[비즈한국] K-バイオの核心軸であるサムスンとセルトリオン068270が、バイオシミラー事業で確保した能力とキャッシュ創出力を足がかりに新薬開発に挑む。サムスンは国内に新薬開発の子会社を新設する戦略をとった一方、セルトリオンは海外拠点を確保して能力を強化しており、両社の差別化された戦略に市場の関心が集まっている。

24日、金融監督院などによると、同日サムスンバイオロジクス207940は変更上場を、サムスンエピスホールディングスは再上場を行った。人的分割を通じて、サムスンバイオロジクスは純粋なCDMO(医薬品受託開発製造)企業へ、サムスンエピスホールディングスはバイオシミラー子会社のサムスンバイオエピスと新薬開発子会社のエピスネックスラボ(EpisNexLab)を傘下に置くバイオ投資持株会社へと転換した。
エピスネックスラボは、ADC(抗体薬物複合体)、二重特異性抗体、ペプチド、AAV(アデノ随伴ウイルス)などの新規プラットフォーム技術を基盤に、新薬候補物質を発掘し、グローバル製薬会社との共同開発や技術移転契約を推進して収益を上げることをビジネスモデルとしている。

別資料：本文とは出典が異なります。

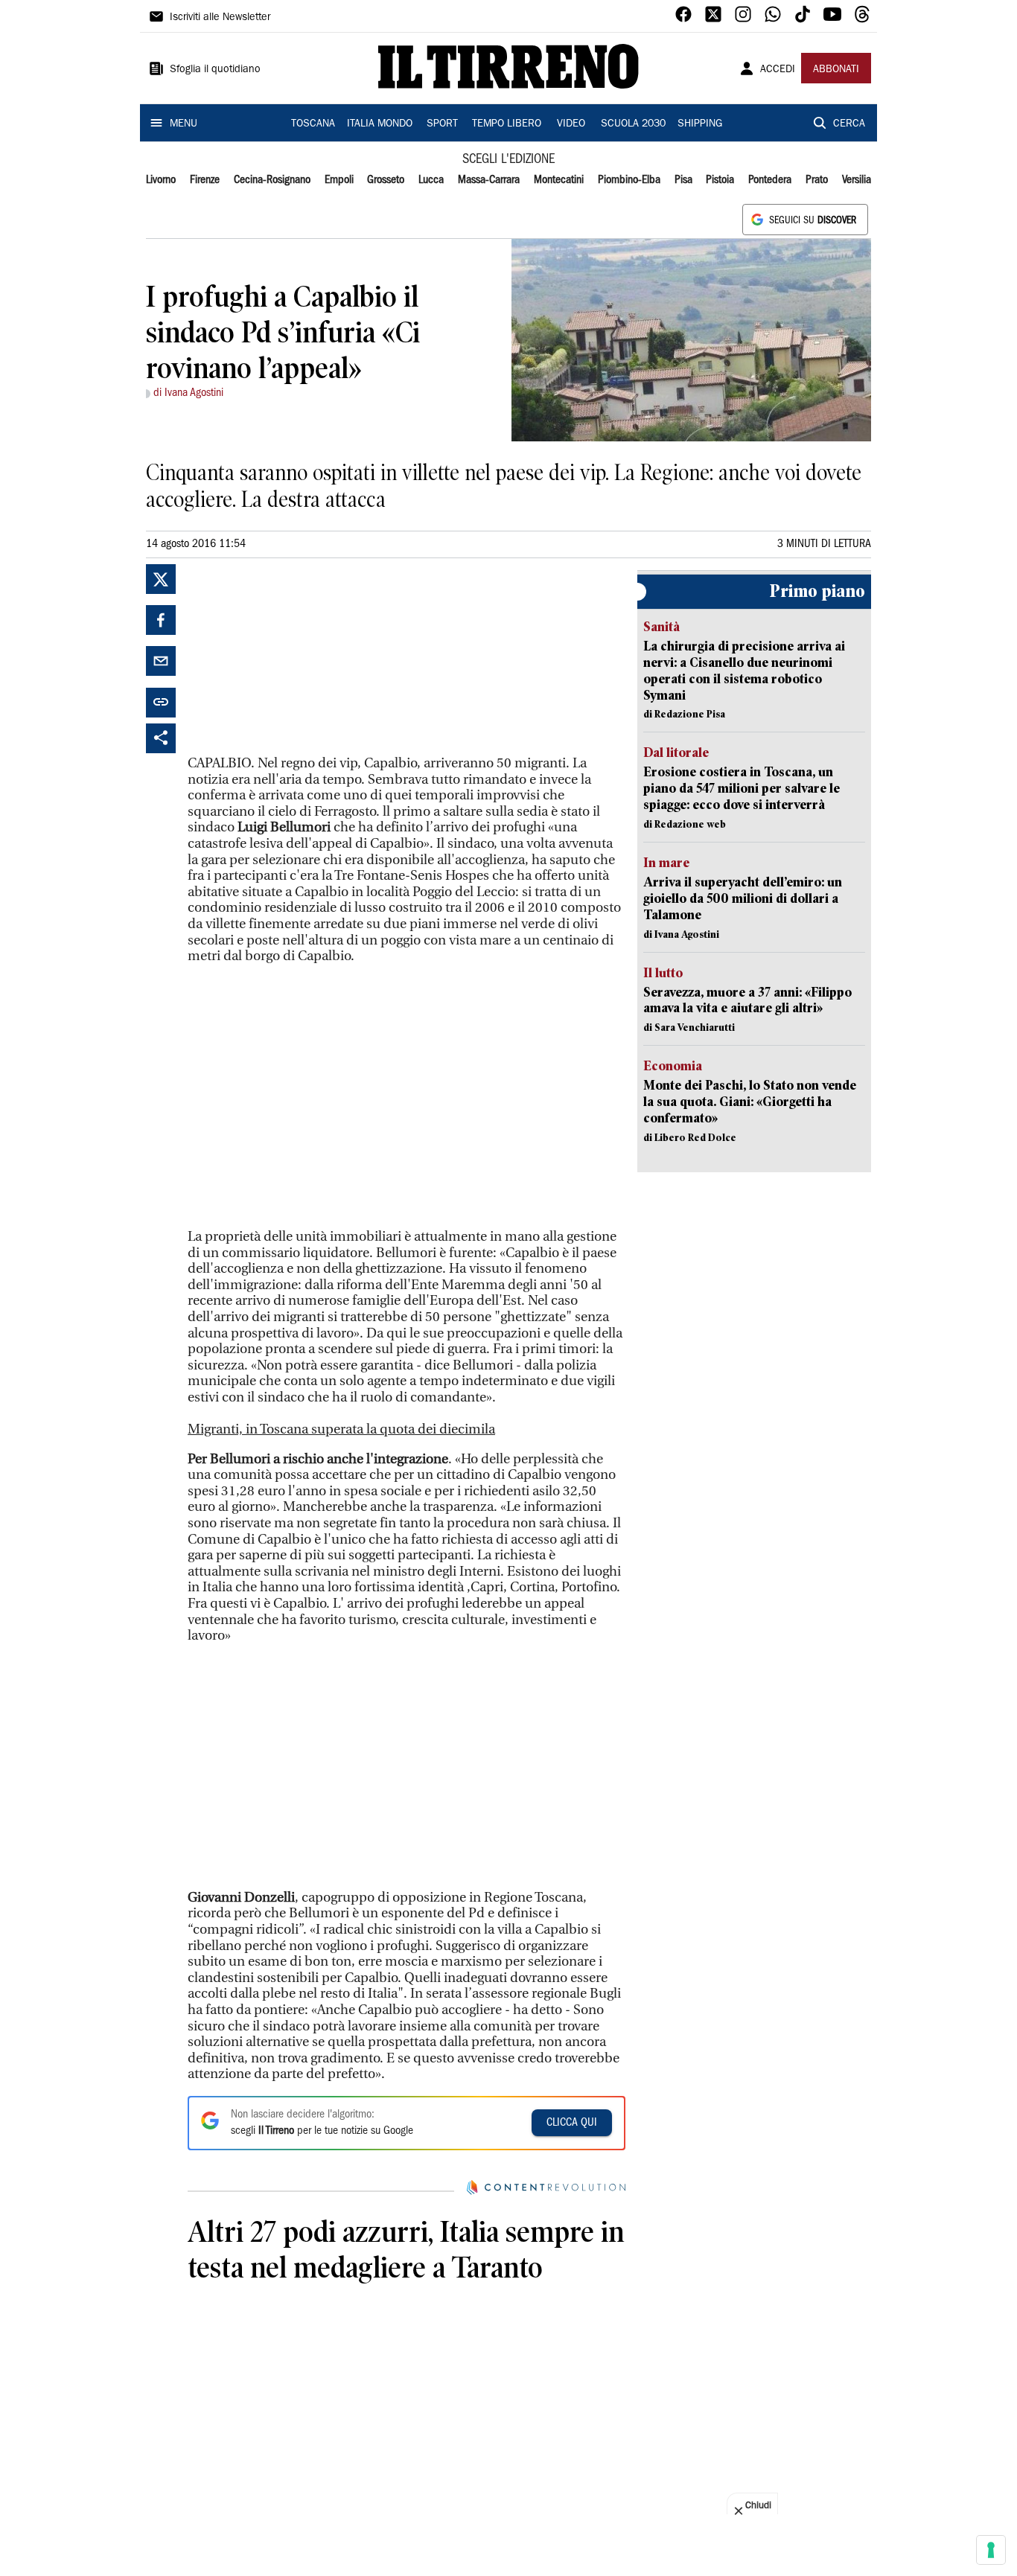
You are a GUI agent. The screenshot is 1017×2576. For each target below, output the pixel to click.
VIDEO (571, 124)
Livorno (161, 180)
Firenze (205, 180)
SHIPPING (700, 124)
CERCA (849, 124)
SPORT (442, 124)
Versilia (856, 180)
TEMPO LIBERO (506, 124)
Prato (817, 180)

これまで計11種類のバイオシミラー製品を発売して抗体関連の技術力を蓄積してきたほか、サムスンライフサイエンスを通じて有望な国内外のバイオテックに持分投資を行い、技術の内製化にも注力している。
サムスンライフサイエンスファンドは、サムスン物産028260、サムスンバイオロジクス、サムスンバイオエピスが共同で2400億ウォンを出資して造成したベンチャー投資ファンドで、サムスンベンチャー投資が組合を結成して運用している。2022年3月の米遺伝子治療薬開発企業ジャグ・セラピューティクス(Jaguar Gene Therapy)を皮切りに、センダ・バイオサイエンス、ブリック・バイオ、ラトゥス・バイオなど、ADC、RNA(リボ核酸)、AI(人工知能)、タンパク質バイオマーカー技術の開発企業9社に投資した。サムスンはこの中でも特にADCに注目している。
サムスンバイオエピスは先月、中国のバイオテックであるフロントライン(Frontline)と二重特異性抗体ベースのADC共同研究契約を締結し、候補物質2種類を共同開発することにした。フロントラインは、次世代ADCの有望技術とされる二重抗体・二重ペイロード技術を開発するバイオテックである。2023年12月には、リンカーおよびペイロード技術を保有する国内バイオテックのイントゥセル(InnoCell)と、ADC候補物質5種類の発掘に向けた共同開発契約を締結した。

サムスンがサムスンバイオロジクスだけでなく、サムスンバイオエピス、エピスネックスラボの基盤を国内に置いているのとは対照的に、セルトリオンは海外にも新薬研究所を確保し、グローバルインフラの拡張にも目を向けている。セルトリオンは、米国の関税政策の変化に伴うリスクを解消するため、イーライリリーの米国ニュージャージー州所在工場の買収を確定した。この施設はR&D(研究開発)能力も十分に備えていると判断される。ソ・ジョンジン・セルトリオン会長は19日のオンライン記者懇談会で、「現場にはエンジニアリング人材が十分にいるため、別途米国に研究所を建てる必要はないだろう」とし、「周辺にブリストル・マイヤーズ・スクイブ(BMS)、ジョンソン・エンド・ジョンソン(J&J)、リリーなどのグローバル製薬会社があり、R&Dおよび事業シナジーが期待される」と説明した。
セルトリオンはADC、二重特異性抗体などのプラットフォームを活用した新薬開発に挑んでいる。英イクスダ・セラピューティクス(Iksuda Therapeutics)、国内のピノバイオ、中国のウーシーXDCなどの国内外のADC専門企業と協力している。食品医薬品安全処から5月2日に「CT-P70」、7月4日に「CT-P71」、今月10日に「CT-P73」と、固形がんを標的とするADC候補物質についてそれぞれ臨床第1相試験計画の承認を受け、臨床段階に入った。CT-P70とCT-P71は米国食品医薬品局(FDA)の臨床第1相試験計画も承認を受けており、臨床試験が進行中である。
ソ会長は、ウゴービやマンジャロを凌駕する肥満治療薬を開発するという意気込みも明らかにした。GLP-1(グルカゴン様ペプチド-1)を含む4重作用薬として開発中の「CT-G32」など3種類の候補物質に関連する特許を年内に確保した後、来年から前臨床試験を開始するのが目標だ。ソ会長は「臨床試験参加者のうち、ウゴービに反応しない確率(非反応率)は14~31%、体重減少率は12~15%だが、当社が開発する4重作用薬は非反応率が5%以下、体重減少率は25%程度になると予想している」と述べた。